## Start RECORDS FOR THE TASK

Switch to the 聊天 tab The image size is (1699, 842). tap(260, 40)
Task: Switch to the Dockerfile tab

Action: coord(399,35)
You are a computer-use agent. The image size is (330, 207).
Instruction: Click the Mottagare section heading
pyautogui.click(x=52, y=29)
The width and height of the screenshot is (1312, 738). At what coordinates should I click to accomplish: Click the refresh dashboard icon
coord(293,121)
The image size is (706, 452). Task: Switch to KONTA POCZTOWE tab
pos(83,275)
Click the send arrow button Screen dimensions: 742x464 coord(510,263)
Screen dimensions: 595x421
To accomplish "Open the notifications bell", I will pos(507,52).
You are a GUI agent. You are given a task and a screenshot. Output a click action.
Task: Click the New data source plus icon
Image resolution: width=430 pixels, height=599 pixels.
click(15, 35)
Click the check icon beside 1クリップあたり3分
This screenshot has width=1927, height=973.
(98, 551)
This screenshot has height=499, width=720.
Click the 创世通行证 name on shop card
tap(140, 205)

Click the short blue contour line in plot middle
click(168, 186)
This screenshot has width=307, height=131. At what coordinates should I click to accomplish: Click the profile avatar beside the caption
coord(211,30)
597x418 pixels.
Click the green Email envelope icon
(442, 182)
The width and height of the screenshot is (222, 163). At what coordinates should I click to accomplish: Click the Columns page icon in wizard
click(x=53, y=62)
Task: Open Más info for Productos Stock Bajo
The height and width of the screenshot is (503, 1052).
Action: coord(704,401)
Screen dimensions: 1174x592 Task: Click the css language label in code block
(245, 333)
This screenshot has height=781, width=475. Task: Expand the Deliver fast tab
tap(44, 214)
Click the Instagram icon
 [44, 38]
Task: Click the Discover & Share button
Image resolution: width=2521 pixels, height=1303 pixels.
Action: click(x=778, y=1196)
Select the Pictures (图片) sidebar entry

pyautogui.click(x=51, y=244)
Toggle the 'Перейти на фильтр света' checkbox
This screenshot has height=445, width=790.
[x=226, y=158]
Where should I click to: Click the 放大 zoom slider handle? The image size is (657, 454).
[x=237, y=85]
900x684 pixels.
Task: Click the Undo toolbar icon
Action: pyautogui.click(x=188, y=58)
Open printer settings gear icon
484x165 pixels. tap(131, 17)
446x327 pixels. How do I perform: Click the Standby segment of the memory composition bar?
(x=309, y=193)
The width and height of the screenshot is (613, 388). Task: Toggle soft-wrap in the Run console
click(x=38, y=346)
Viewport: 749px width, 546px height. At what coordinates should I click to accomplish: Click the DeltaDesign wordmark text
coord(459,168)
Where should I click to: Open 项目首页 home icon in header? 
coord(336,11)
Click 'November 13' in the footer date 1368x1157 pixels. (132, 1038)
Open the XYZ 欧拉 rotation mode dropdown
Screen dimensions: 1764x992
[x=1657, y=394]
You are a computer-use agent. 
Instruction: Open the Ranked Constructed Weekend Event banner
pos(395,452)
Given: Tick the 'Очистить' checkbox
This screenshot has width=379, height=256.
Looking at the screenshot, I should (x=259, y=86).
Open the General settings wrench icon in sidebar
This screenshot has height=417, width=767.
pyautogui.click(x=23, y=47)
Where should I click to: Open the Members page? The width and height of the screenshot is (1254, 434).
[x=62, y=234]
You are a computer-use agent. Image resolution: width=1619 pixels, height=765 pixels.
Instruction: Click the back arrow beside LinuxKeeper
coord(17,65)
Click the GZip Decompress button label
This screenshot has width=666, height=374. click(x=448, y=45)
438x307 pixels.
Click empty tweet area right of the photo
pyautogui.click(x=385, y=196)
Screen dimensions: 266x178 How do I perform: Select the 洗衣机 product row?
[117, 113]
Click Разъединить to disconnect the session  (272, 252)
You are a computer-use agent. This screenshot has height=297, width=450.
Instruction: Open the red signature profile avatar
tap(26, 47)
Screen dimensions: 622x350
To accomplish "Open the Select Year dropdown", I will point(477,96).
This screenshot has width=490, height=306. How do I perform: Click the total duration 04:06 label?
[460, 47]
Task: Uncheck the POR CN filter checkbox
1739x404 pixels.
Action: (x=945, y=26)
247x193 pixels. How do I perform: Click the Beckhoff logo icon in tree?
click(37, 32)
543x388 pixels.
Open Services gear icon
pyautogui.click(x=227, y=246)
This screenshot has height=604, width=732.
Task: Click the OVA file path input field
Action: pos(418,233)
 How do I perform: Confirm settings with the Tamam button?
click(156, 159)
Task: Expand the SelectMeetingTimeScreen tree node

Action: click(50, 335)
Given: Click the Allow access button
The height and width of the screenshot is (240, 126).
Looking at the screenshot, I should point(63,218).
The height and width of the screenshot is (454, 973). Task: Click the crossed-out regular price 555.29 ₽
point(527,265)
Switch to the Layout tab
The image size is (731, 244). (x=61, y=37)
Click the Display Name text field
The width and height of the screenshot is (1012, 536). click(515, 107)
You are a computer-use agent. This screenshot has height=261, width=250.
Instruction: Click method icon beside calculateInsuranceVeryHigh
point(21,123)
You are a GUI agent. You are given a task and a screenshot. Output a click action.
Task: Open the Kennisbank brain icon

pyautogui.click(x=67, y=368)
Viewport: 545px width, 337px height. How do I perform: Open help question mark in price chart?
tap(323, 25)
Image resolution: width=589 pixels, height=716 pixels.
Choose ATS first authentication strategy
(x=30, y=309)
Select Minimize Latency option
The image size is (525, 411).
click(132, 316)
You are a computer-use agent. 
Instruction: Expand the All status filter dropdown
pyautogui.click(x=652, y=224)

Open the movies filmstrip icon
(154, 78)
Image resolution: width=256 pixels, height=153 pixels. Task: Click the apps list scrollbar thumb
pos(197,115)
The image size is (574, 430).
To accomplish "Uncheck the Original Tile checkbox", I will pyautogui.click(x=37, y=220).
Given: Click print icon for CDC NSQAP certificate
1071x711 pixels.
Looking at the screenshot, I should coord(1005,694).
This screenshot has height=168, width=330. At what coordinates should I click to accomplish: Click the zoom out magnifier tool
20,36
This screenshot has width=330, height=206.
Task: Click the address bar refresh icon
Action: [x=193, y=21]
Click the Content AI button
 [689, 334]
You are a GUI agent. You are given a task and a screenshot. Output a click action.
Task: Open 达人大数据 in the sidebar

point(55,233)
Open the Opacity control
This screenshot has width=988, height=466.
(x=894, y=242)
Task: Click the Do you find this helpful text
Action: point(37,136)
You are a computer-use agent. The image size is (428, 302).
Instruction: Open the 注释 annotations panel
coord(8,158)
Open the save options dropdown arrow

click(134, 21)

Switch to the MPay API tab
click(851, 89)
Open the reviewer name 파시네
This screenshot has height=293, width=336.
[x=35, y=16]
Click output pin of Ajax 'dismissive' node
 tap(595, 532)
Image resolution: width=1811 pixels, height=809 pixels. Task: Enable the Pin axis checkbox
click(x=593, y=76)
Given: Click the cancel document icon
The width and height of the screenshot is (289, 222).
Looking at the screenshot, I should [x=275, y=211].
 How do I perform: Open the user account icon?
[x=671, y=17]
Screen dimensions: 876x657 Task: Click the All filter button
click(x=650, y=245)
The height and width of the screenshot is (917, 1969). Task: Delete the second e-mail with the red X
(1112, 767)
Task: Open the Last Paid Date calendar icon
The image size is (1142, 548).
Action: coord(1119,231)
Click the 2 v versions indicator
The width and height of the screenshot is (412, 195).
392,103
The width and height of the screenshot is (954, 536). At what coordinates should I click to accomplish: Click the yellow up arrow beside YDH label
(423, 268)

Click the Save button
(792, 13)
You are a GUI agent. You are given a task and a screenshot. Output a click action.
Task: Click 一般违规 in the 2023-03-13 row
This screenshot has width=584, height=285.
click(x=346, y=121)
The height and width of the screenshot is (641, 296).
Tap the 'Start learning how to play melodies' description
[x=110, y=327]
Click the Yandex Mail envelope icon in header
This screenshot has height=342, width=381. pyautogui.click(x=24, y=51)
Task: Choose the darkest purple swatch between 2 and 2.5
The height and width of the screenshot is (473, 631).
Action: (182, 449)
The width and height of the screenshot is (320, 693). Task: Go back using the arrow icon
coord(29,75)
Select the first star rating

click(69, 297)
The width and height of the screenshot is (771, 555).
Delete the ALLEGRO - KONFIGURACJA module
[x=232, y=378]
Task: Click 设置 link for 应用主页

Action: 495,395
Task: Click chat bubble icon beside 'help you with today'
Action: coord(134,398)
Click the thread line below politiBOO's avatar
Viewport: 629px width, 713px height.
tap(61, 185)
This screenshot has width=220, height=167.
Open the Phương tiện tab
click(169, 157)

## End RECORDS FOR THE TASK

=== STATED PROBLEM ===
Recast the stretch of material from the line containing "has height=261, width=250." through the line containing "will pyautogui.click(x=37, y=220)." as a JSON list of strings, one string per line, leaving out blank lines.

=== TASK OUTPUT ===
[
  "You are a computer-use agent. This screenshot has height=261, width=250.",
  "Instruction: Click method icon beside calculateInsuranceVeryHigh",
  "point(21,123)",
  "You are a GUI agent. You are given a task and a screenshot. Output a click action.",
  "Task: Open the Kennisbank brain icon",
  "pyautogui.click(x=67, y=368)",
  "Viewport: 545px width, 337px height. How do I perform: Open help question mark in price chart?",
  "tap(323, 25)",
  "Image resolution: width=589 pixels, height=716 pixels.",
  "Choose ATS first authentication strategy",
  "(x=30, y=309)",
  "Select Minimize Latency option",
  "The image size is (525, 411).",
  "click(132, 316)",
  "You are a computer-use agent. ",
  "Instruction: Expand the All status filter dropdown",
  "pyautogui.click(x=652, y=224)",
  "Open the movies filmstrip icon",
  "(154, 78)",
  "Image resolution: width=256 pixels, height=153 pixels. Task: Click the apps list scrollbar thumb",
  "pos(197,115)",
  "The image size is (574, 430).",
  "To accomplish \"Uncheck the Original Tile checkbox\", I will pyautogui.click(x=37, y=220)."
]